### Exercise goal
Format everything from the line containing "You are a computer-use" down to the line containing "click(80, 30)" as a Markdown table with the columns Number and Line, skipping blank lines. Leave the pictures out of the table.

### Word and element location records
◇ ◇ ◇ ◇ ◇ ◇ ◇

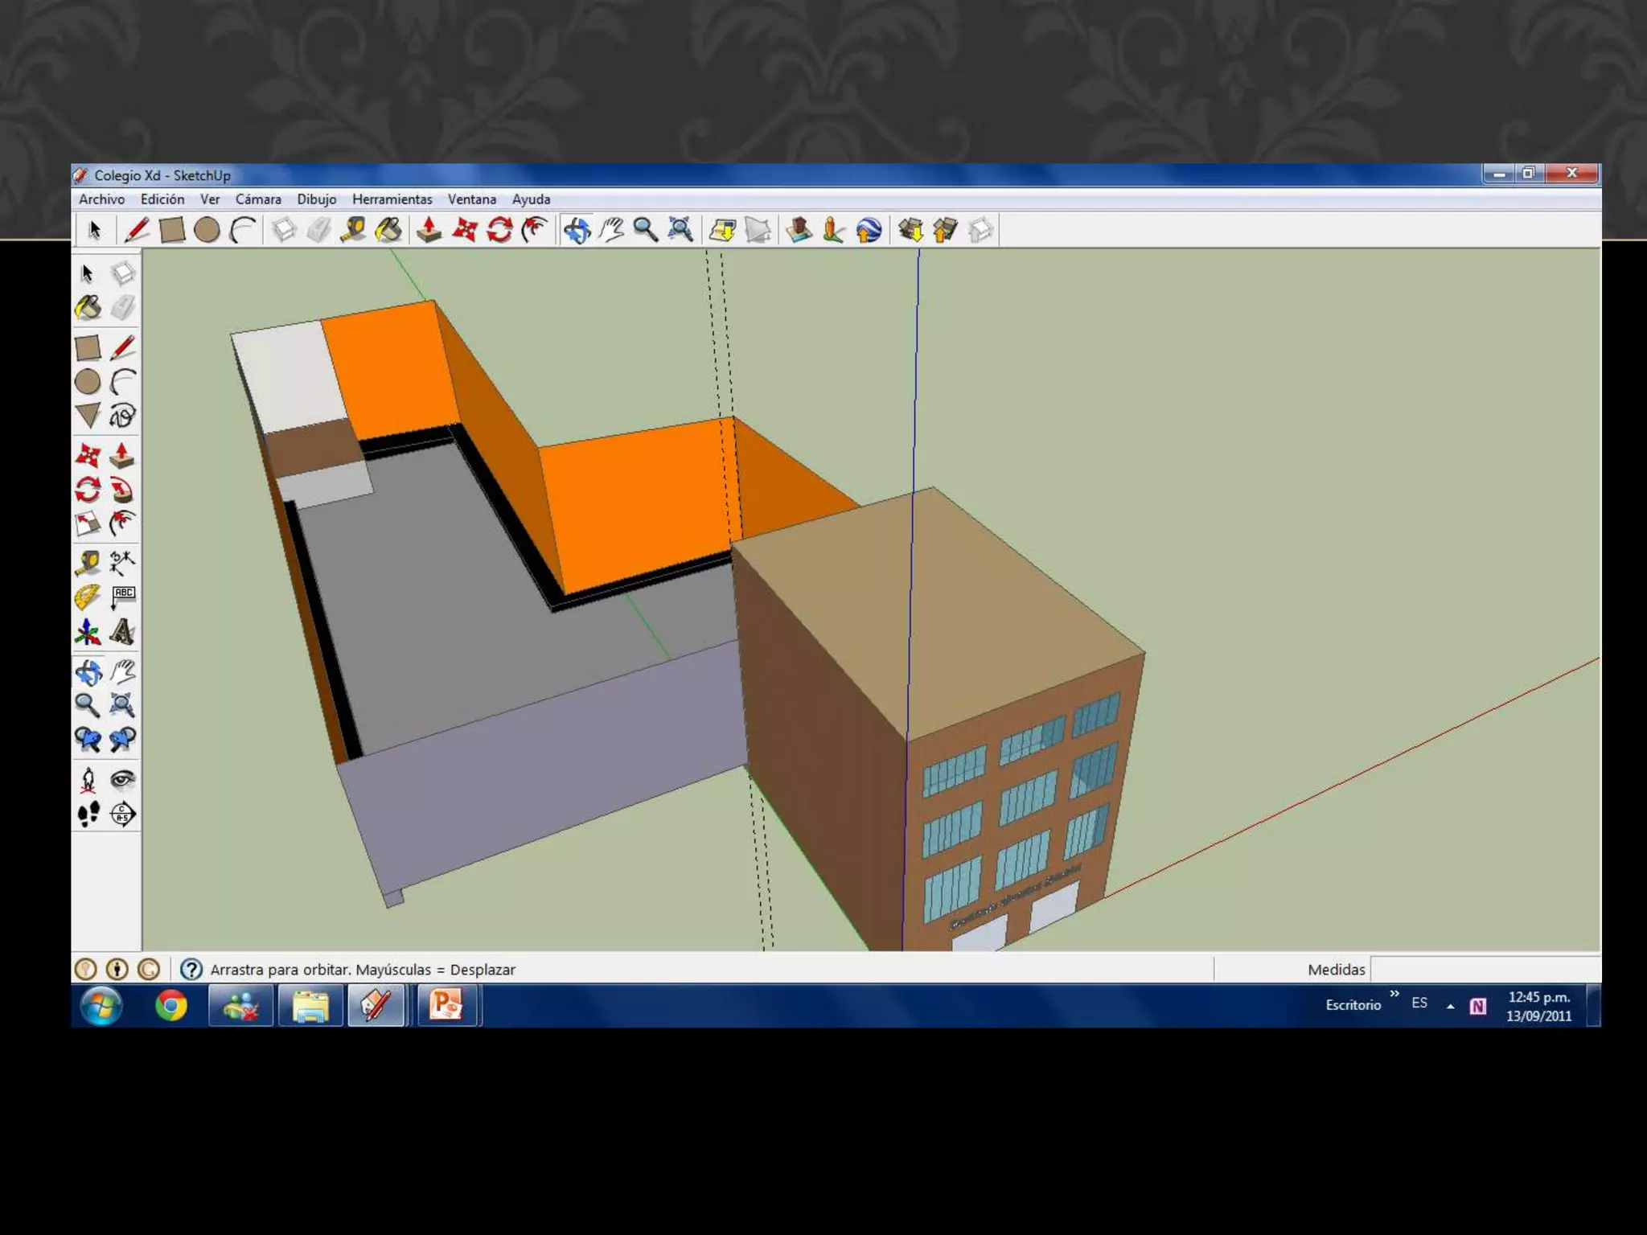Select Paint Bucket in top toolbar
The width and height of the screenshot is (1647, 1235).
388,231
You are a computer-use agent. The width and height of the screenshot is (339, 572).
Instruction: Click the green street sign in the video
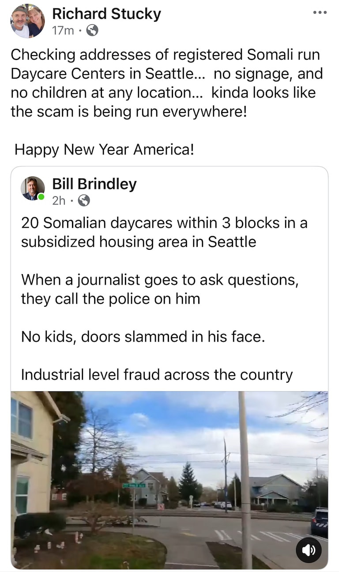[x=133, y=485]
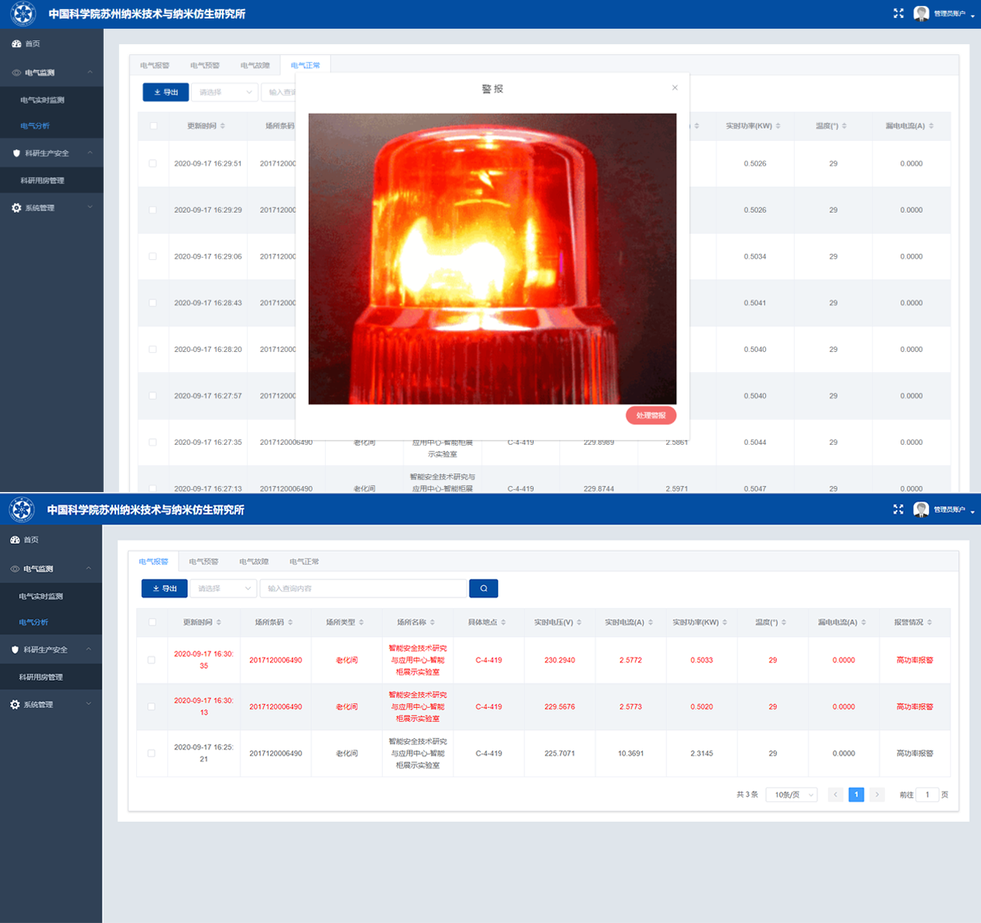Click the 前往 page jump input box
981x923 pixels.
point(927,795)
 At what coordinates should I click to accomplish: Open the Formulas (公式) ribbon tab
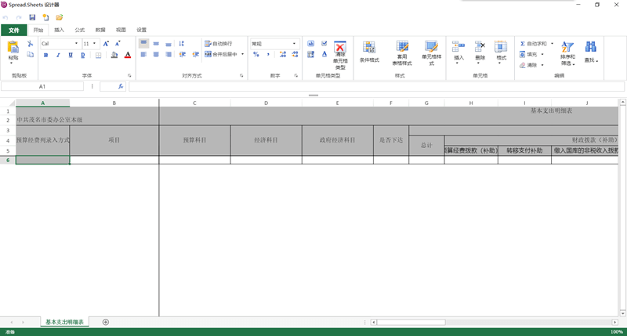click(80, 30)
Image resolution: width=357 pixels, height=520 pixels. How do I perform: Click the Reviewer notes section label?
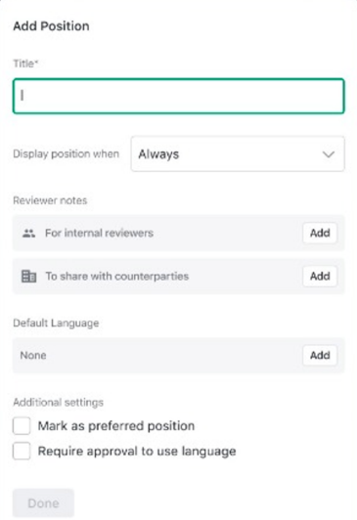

◇ ◇ ◇ ◇ ◇ ◇ ◇

### Solution
| Number | Line |
|---|---|
| 1 | You are a computer-use agent. The width and height of the screenshot is (339, 572). |
| 2 | Instruction: Click the green street sign in the video |
| 3 | [x=133, y=485] |
| 4 | Click the 前往 page jump input box |
| 5 | 981x923 pixels. |
| 6 | point(927,795) |
| 7 |  At what coordinates should I click to accomplish: Open the Formulas (公式) ribbon tab |
| 8 | click(80, 30) |